◆ Exercise data
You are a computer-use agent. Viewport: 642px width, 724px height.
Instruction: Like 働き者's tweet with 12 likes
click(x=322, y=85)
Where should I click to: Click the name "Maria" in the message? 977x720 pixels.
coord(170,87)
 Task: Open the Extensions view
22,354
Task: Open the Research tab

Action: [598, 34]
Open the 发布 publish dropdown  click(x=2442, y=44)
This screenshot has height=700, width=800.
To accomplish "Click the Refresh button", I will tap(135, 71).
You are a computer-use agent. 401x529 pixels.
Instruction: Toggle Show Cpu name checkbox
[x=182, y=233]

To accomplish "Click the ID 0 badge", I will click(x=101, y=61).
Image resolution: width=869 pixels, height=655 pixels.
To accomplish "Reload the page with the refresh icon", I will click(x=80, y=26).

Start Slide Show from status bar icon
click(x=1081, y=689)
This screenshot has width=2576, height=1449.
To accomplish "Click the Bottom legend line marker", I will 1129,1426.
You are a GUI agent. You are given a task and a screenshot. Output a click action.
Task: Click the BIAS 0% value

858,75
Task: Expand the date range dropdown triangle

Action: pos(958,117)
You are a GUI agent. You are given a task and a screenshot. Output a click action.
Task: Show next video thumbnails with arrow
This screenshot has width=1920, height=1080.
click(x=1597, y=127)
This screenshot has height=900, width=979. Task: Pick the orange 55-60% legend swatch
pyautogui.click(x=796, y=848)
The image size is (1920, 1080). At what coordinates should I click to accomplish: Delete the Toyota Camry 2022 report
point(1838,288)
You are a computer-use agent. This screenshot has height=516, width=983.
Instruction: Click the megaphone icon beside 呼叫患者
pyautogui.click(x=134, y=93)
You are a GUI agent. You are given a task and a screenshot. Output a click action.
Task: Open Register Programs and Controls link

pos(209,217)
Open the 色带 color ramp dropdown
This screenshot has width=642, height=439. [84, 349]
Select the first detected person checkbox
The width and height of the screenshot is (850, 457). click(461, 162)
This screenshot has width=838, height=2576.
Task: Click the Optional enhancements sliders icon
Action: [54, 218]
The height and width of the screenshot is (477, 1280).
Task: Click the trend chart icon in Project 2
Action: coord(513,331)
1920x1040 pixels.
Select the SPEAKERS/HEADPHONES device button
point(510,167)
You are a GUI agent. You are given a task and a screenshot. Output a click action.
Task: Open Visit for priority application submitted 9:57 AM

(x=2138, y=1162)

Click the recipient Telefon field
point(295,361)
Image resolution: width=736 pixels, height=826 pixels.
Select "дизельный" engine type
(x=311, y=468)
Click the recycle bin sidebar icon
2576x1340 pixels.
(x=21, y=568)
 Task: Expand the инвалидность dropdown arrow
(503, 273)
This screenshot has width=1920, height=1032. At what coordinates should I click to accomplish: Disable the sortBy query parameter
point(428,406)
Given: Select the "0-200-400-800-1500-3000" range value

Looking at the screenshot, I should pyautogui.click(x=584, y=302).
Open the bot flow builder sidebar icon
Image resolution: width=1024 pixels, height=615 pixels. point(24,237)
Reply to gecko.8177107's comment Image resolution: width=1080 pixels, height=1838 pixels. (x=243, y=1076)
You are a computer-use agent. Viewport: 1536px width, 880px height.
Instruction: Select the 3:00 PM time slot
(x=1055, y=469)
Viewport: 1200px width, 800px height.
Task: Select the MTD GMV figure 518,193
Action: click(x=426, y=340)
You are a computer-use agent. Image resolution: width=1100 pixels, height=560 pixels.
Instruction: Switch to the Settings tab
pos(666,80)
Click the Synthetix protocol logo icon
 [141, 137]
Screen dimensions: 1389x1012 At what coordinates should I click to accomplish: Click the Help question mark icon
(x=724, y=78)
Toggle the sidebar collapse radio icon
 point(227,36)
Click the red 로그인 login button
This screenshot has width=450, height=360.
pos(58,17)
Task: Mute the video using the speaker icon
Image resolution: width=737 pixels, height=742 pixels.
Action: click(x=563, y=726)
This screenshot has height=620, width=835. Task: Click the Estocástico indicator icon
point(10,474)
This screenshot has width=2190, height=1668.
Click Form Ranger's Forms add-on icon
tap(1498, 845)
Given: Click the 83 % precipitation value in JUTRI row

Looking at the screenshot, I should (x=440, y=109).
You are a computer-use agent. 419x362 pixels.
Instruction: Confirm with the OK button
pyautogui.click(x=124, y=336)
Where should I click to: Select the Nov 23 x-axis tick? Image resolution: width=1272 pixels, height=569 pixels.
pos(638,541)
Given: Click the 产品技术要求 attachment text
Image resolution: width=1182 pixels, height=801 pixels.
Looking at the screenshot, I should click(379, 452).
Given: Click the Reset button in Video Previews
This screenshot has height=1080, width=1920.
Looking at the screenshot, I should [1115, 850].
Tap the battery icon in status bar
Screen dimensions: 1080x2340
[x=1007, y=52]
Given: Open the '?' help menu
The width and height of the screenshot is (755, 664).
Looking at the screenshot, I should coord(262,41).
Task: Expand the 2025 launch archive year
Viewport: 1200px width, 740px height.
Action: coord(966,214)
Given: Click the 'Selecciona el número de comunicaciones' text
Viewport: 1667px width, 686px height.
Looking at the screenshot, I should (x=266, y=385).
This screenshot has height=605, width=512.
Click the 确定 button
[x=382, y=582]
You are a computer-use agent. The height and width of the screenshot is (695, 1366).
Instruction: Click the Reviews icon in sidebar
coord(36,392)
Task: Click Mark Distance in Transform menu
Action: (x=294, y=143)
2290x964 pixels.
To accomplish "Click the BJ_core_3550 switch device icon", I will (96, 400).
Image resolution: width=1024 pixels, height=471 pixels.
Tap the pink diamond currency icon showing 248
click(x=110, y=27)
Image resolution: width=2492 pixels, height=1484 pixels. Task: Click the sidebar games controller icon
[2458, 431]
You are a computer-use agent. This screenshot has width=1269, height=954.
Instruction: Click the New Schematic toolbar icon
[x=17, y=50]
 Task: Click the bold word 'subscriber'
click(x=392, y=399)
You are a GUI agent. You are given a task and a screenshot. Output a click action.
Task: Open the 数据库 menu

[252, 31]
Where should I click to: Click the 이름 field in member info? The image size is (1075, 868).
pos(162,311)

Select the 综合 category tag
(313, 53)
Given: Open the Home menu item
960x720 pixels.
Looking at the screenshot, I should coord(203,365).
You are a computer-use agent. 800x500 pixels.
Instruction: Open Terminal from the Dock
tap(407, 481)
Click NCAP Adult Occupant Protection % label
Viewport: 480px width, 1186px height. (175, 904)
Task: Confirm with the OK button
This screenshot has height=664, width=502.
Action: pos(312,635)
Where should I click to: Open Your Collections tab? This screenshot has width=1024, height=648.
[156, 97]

◆ The exercise
Copy every line of the data above verbatim, with no changes.

◆ Expected answer
You are a computer-use agent. Viewport: 642px width, 724px height.
Instruction: Like 働き者's tweet with 12 likes
click(x=322, y=85)
Where should I click to: Click the name "Maria" in the message? 977x720 pixels.
coord(170,87)
 Task: Open the Extensions view
22,354
Task: Open the Research tab

Action: [598, 34]
Open the 发布 publish dropdown  click(x=2442, y=44)
This screenshot has height=700, width=800.
To accomplish "Click the Refresh button", I will tap(135, 71).
You are a computer-use agent. 401x529 pixels.
Instruction: Toggle Show Cpu name checkbox
[x=182, y=233]

To accomplish "Click the ID 0 badge", I will click(x=101, y=61).
Image resolution: width=869 pixels, height=655 pixels.
To accomplish "Reload the page with the refresh icon", I will click(x=80, y=26).

Start Slide Show from status bar icon
click(x=1081, y=689)
This screenshot has width=2576, height=1449.
To accomplish "Click the Bottom legend line marker", I will 1129,1426.
You are a GUI agent. You are given a task and a screenshot. Output a click action.
Task: Click the BIAS 0% value

858,75
Task: Expand the date range dropdown triangle

Action: pos(958,117)
You are a GUI agent. You are given a task and a screenshot. Output a click action.
Task: Show next video thumbnails with arrow
This screenshot has width=1920, height=1080.
click(x=1597, y=127)
This screenshot has height=900, width=979. Task: Pick the orange 55-60% legend swatch
pyautogui.click(x=796, y=848)
The image size is (1920, 1080). At what coordinates should I click to accomplish: Delete the Toyota Camry 2022 report
point(1838,288)
You are a computer-use agent. This screenshot has height=516, width=983.
Instruction: Click the megaphone icon beside 呼叫患者
pyautogui.click(x=134, y=93)
You are a GUI agent. You are given a task and a screenshot. Output a click action.
Task: Open Register Programs and Controls link

pos(209,217)
Open the 色带 color ramp dropdown
This screenshot has width=642, height=439. [84, 349]
Select the first detected person checkbox
The width and height of the screenshot is (850, 457). click(461, 162)
This screenshot has width=838, height=2576.
Task: Click the Optional enhancements sliders icon
Action: [54, 218]
The height and width of the screenshot is (477, 1280).
Task: Click the trend chart icon in Project 2
Action: coord(513,331)
1920x1040 pixels.
Select the SPEAKERS/HEADPHONES device button
point(510,167)
You are a GUI agent. You are given a task and a screenshot. Output a click action.
Task: Open Visit for priority application submitted 9:57 AM

(x=2138, y=1162)

Click the recipient Telefon field
point(295,361)
Image resolution: width=736 pixels, height=826 pixels.
Select "дизельный" engine type
(x=311, y=468)
Click the recycle bin sidebar icon
2576x1340 pixels.
(x=21, y=568)
 Task: Expand the инвалидность dropdown arrow
(503, 273)
This screenshot has width=1920, height=1032. At what coordinates should I click to accomplish: Disable the sortBy query parameter
point(428,406)
Given: Select the "0-200-400-800-1500-3000" range value

Looking at the screenshot, I should pyautogui.click(x=584, y=302).
Open the bot flow builder sidebar icon
Image resolution: width=1024 pixels, height=615 pixels. point(24,237)
Reply to gecko.8177107's comment Image resolution: width=1080 pixels, height=1838 pixels. (x=243, y=1076)
You are a computer-use agent. Viewport: 1536px width, 880px height.
Instruction: Select the 3:00 PM time slot
(x=1055, y=469)
Viewport: 1200px width, 800px height.
Task: Select the MTD GMV figure 518,193
Action: click(x=426, y=340)
You are a computer-use agent. Image resolution: width=1100 pixels, height=560 pixels.
Instruction: Switch to the Settings tab
pos(666,80)
Click the Synthetix protocol logo icon
 [141, 137]
Screen dimensions: 1389x1012 At what coordinates should I click to accomplish: Click the Help question mark icon
(x=724, y=78)
Toggle the sidebar collapse radio icon
 point(227,36)
Click the red 로그인 login button
This screenshot has width=450, height=360.
pos(58,17)
Task: Mute the video using the speaker icon
Image resolution: width=737 pixels, height=742 pixels.
Action: click(x=563, y=726)
This screenshot has height=620, width=835. Task: Click the Estocástico indicator icon
point(10,474)
This screenshot has width=2190, height=1668.
Click Form Ranger's Forms add-on icon
tap(1498, 845)
Given: Click the 83 % precipitation value in JUTRI row

Looking at the screenshot, I should (x=440, y=109).
You are a computer-use agent. 419x362 pixels.
Instruction: Confirm with the OK button
pyautogui.click(x=124, y=336)
Where should I click to: Select the Nov 23 x-axis tick? Image resolution: width=1272 pixels, height=569 pixels.
pos(638,541)
Given: Click the 产品技术要求 attachment text
Image resolution: width=1182 pixels, height=801 pixels.
Looking at the screenshot, I should click(379, 452).
Given: Click the Reset button in Video Previews
This screenshot has height=1080, width=1920.
Looking at the screenshot, I should [1115, 850].
Tap the battery icon in status bar
Screen dimensions: 1080x2340
[x=1007, y=52]
Given: Open the '?' help menu
The width and height of the screenshot is (755, 664).
Looking at the screenshot, I should coord(262,41).
Task: Expand the 2025 launch archive year
Viewport: 1200px width, 740px height.
Action: coord(966,214)
Given: Click the 'Selecciona el número de comunicaciones' text
Viewport: 1667px width, 686px height.
Looking at the screenshot, I should (x=266, y=385).
This screenshot has height=605, width=512.
Click the 确定 button
[x=382, y=582]
You are a computer-use agent. The height and width of the screenshot is (695, 1366).
Instruction: Click the Reviews icon in sidebar
coord(36,392)
Task: Click Mark Distance in Transform menu
Action: (x=294, y=143)
2290x964 pixels.
To accomplish "Click the BJ_core_3550 switch device icon", I will (96, 400).
Image resolution: width=1024 pixels, height=471 pixels.
Tap the pink diamond currency icon showing 248
click(x=110, y=27)
Image resolution: width=2492 pixels, height=1484 pixels. Task: Click the sidebar games controller icon
[2458, 431]
You are a computer-use agent. This screenshot has width=1269, height=954.
Instruction: Click the New Schematic toolbar icon
[x=17, y=50]
 Task: Click the bold word 'subscriber'
click(x=392, y=399)
You are a GUI agent. You are given a task and a screenshot. Output a click action.
Task: Open the 数据库 menu

[252, 31]
Where should I click to: Click the 이름 field in member info? The image size is (1075, 868).
pos(162,311)

Select the 综合 category tag
(313, 53)
Given: Open the Home menu item
960x720 pixels.
Looking at the screenshot, I should coord(203,365).
You are a computer-use agent. 800x500 pixels.
Instruction: Open Terminal from the Dock
tap(407, 481)
Click NCAP Adult Occupant Protection % label
Viewport: 480px width, 1186px height. (175, 904)
Task: Confirm with the OK button
This screenshot has height=664, width=502.
Action: pos(312,635)
Where should I click to: Open Your Collections tab? This screenshot has width=1024, height=648.
[156, 97]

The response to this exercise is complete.